Teresia Wangari Mwangi & Jane Ruguru Mwangi v Kiraton Investments Limited, Josephat Kiragu Waichahi, Nairobi City County & Sheikh Abdullahi Mohamed [2014] KEELC 147 (KLR)
Full Case Text
REPUBLIC OF KENYA
IN THE ENVIRONMENTAL AND LAND COURT
AT NAIROBI
ELC SUIT NO. 1116OF 2013
TERESIA WANGARI MWANGI……………………………1ST PLAINTIFF
JANE RUGURU MWANGI.......................................2ND PLAINTIFF
-VERSUS-
KIRATON INVESTMENTS LIMITED………………........1ST DEFENDANT
CLLR. JOSEPHAT KIRAGU WAICHAHI...................2ND DEFENDANT
NAIROBI CITY COUNTY......................................3RD DEFENDANT
SHEIKH ABDULLAHI MOHAMED..........................4TH DEFENDANT
RULING
The Plaintiffs’ Application
The application before the court for determination is a Notice of Motion by the 1st Plaintiff dated 9th September 2013, brought under section 3A of the Civil Procedure Act as well as Order 51 Rules 1 and 3 and Order 40 Rule 1 of the Civil Procedure Rules. The application is seeking orders that pending the hearing and determination of this suit, the Defendants be restrained by way of an injunction from entering, registering in their name, building or causing to be put up structures, excavating, selling, charging, giving as security, trading in, wasting or in any other manner whatsoever interfering with the property known as Land Reference no. 209/7260/187 (formerly known as ES 38 Eastleigh Sewerage Depot). The said property shall hereinafter be referred to as the suit property.

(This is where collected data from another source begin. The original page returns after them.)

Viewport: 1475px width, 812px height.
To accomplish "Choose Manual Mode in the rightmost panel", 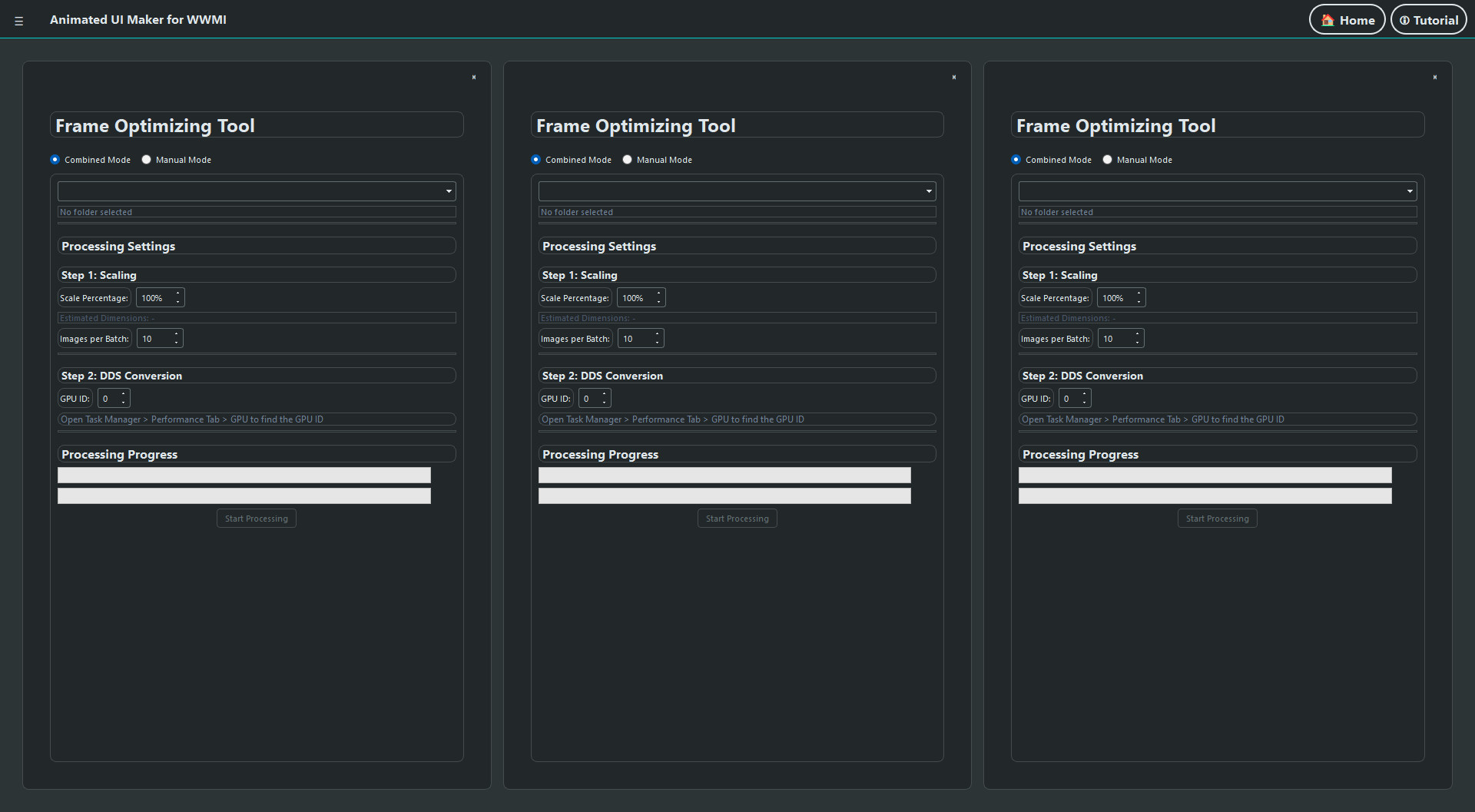I will pos(1107,160).

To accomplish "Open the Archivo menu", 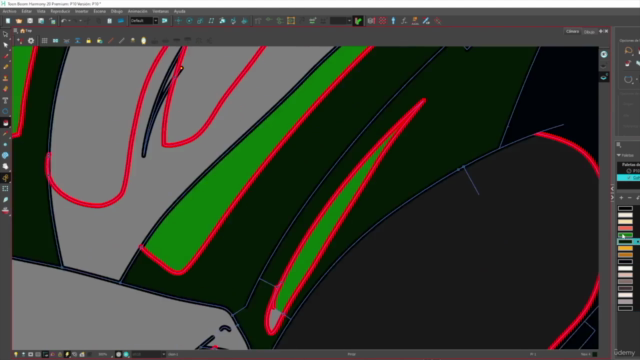I will pos(9,11).
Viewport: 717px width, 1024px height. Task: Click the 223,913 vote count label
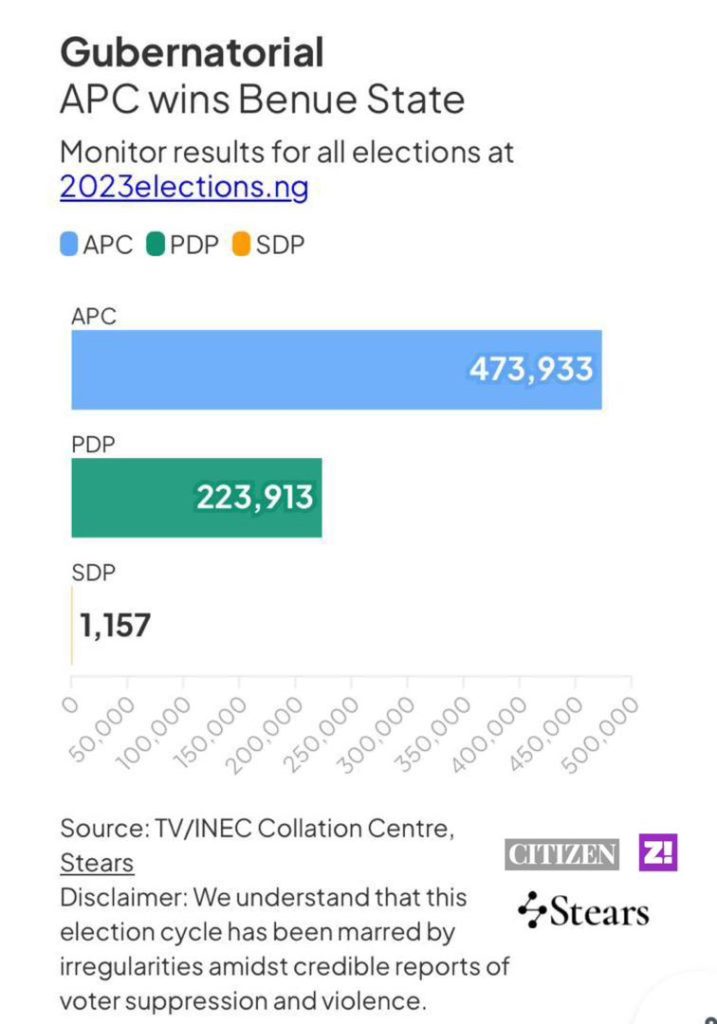(254, 497)
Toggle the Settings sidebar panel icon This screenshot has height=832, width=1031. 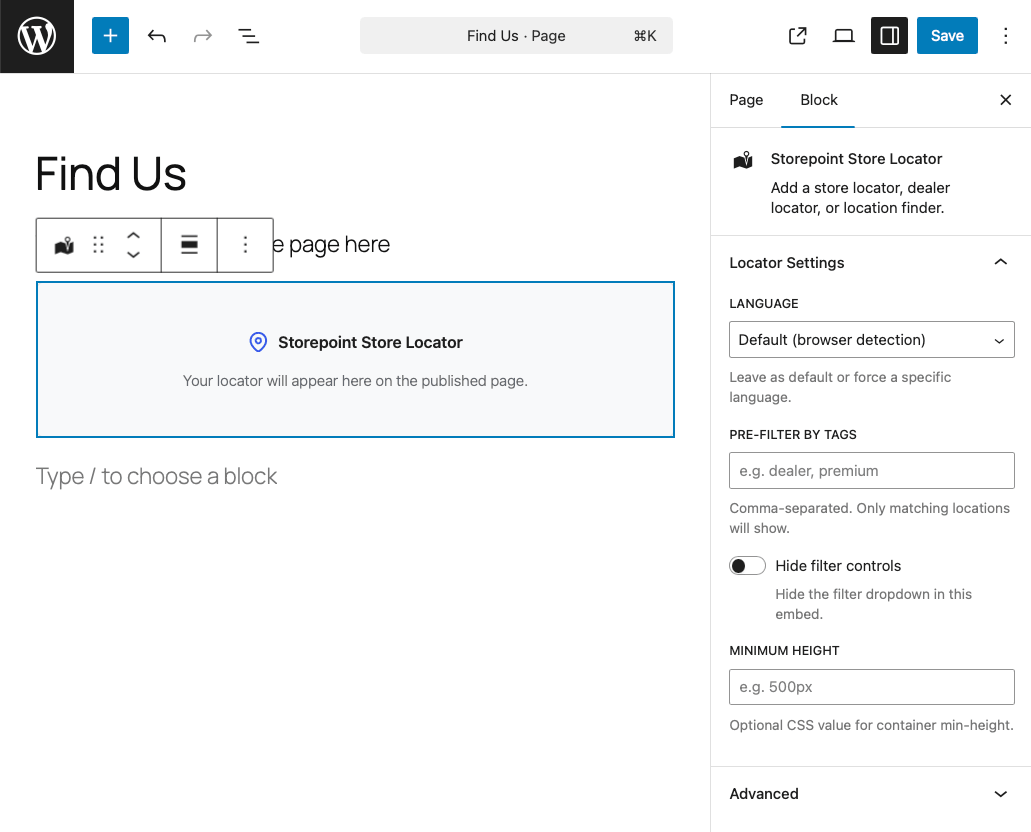(889, 35)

The application is supported by an affidavit sworn by the 1st Plaintiff on 9th September 2013 where the grounds of the application are detailed. The 1st Plaintiff's case is that she is the bona fide co-purchaser/owner of the suit property, having bought the same from Eastleigh Water and Sewerage Welfare Association. The 1st Plaintiff has annexed as evidence a copy of a sale agreement dated 8th August 2005 between the officials of Eastleigh Water and Sewerage Welfare Association and the Plaintiffs, and has also annexed an allotment letter dated 13th December 1995 issued to the Plaintiffs by the City Council of Nairobi.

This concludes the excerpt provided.